This repo is a Kurtosis module. To get general information on what a Kurtosis module is and how it works, visit the modules documentation.
The overview of this particular module's operation is as follows:
- Parse user parameters
- Launch a network of Ethereum participants
- Generate execution layer (EL) client config data
- Launch EL clients
- Wait for EL clients to start mining, such that all EL clients have a nonzero block number
- Generate consensus layer (CL) client config data
- Launch CL clients
- Launch auxiliary services (Grafana, Forkmon, etc.)
- Run Ethereum Merge verification logic
- Return information to the user
The module has six main components, in accordance with the above operation:
- Execute Function
- Module I/O
- Static Files
- Participant Network
- Auxiliary Services
- Merge Verification Logic
The execute function is the module's entrypoint/main function, where parameters are received from the user, lower-level calls are made, and a response is returned. Like all Kurtosis modules, this module receives serialized parameters and an EnclaveContext object for manipulating the Kurtosis enclave, and returns a serialized response object.
This particular module has many configuration options (see the "Configuration" section in the README for the full list of values). These are passed in as a YAML-serialized string, and arrive to the module's execute function via the serializedParams
variable. The process of setting defaults, overriding them with the user's desired options, and validating the resulting config object requires some space in the codebase. All this logic happens inside the module_io
directory, so you'll want to visit this directory if you want to:
- View or change parameters that the module can receive
- Change the default values of module parameters
- View or change the validation logic that the module applies to configuration parameters
- View or change the properties that the module passes back to the user after execution is complete
Kurtosis modules can have static files that are made available inside the container during the module's operation. For this module, the static files included are various key files and config templates which get used during participant network operation.
_ _ _ _
** The tasks **
• a. Retype the stretch of the Kurtosis module overview from "The overview of" through "(Grafana, Forkmon, etc.)".
• b. Name every main component of the module listed in the Kurtosis module overview.
• c. Using the Kurtosis module overview, decide whether each statement agrees with it: (i) the module's configuration options are passed in as a JSON-serialized string; (ii) the module's static files include key files and config templates; (iii) the execute function is the module's entrypoint.

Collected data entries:
_ _ _ _
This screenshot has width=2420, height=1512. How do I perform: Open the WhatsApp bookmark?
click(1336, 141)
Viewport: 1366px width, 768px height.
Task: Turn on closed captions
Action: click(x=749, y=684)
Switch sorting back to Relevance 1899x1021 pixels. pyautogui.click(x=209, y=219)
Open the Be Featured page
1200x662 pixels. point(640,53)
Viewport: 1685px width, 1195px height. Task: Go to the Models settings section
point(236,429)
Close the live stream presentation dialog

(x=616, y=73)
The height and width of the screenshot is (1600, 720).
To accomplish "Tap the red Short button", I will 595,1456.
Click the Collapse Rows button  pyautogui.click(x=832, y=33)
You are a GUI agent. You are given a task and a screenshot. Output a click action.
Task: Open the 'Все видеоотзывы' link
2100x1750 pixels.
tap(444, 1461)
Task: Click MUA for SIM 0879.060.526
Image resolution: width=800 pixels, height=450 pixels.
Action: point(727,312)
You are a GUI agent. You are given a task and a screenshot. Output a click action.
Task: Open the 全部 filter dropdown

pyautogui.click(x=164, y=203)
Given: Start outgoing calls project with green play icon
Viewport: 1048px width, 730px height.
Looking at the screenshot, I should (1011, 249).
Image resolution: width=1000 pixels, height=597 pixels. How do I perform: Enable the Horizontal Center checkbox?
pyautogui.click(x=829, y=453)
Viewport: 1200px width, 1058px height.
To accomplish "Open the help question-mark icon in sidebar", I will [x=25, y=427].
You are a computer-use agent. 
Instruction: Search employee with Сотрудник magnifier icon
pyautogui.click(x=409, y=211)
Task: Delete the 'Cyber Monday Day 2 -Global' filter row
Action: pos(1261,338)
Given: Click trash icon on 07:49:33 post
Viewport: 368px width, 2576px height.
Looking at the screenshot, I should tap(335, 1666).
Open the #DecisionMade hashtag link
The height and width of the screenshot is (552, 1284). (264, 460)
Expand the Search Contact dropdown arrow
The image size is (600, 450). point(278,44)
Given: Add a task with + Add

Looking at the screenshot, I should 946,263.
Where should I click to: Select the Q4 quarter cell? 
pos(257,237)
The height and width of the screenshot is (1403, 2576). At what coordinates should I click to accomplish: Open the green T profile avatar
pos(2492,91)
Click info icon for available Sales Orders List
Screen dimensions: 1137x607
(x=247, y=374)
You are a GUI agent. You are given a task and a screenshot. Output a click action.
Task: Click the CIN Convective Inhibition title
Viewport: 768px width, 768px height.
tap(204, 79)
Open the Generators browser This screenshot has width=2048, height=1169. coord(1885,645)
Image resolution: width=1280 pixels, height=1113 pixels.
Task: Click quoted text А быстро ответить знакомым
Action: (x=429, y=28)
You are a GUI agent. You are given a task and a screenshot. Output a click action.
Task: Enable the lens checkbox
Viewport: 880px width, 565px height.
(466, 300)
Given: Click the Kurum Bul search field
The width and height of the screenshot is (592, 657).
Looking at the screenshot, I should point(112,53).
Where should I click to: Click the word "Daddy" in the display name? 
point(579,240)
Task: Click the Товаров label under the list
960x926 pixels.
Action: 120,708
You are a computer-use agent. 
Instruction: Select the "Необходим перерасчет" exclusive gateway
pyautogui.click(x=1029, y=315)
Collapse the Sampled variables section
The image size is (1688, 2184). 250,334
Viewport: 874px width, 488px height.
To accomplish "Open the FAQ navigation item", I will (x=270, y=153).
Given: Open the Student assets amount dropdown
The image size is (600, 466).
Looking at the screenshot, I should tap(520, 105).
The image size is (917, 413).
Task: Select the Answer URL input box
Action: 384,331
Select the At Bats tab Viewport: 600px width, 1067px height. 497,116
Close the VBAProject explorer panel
_ _ _ _
** Exercise responses **
• a.
The overview of this particular module's operation is as follows:
- Parse user parameters
- Launch a network of Ethereum participants
- Generate execution layer (EL) client config data
- Launch EL clients
- Wait for EL clients to start mining, such that all EL clients have a nonzero block number
- Generate consensus layer (CL) client config data
- Launch CL clients
- Launch auxiliary services (Grafana, Forkmon, etc.)

• b.
- Execute Function
- Module I/O
- Static Files
- Participant Network
- Auxiliary Services
- Merge Verification Logic

• c.
(i) No: "These are passed in as a YAML-serialized string"
(ii) Yes: "the static files included are various key files and config templates"
(iii) Yes: "The execute function is the module's entrypoint/main function"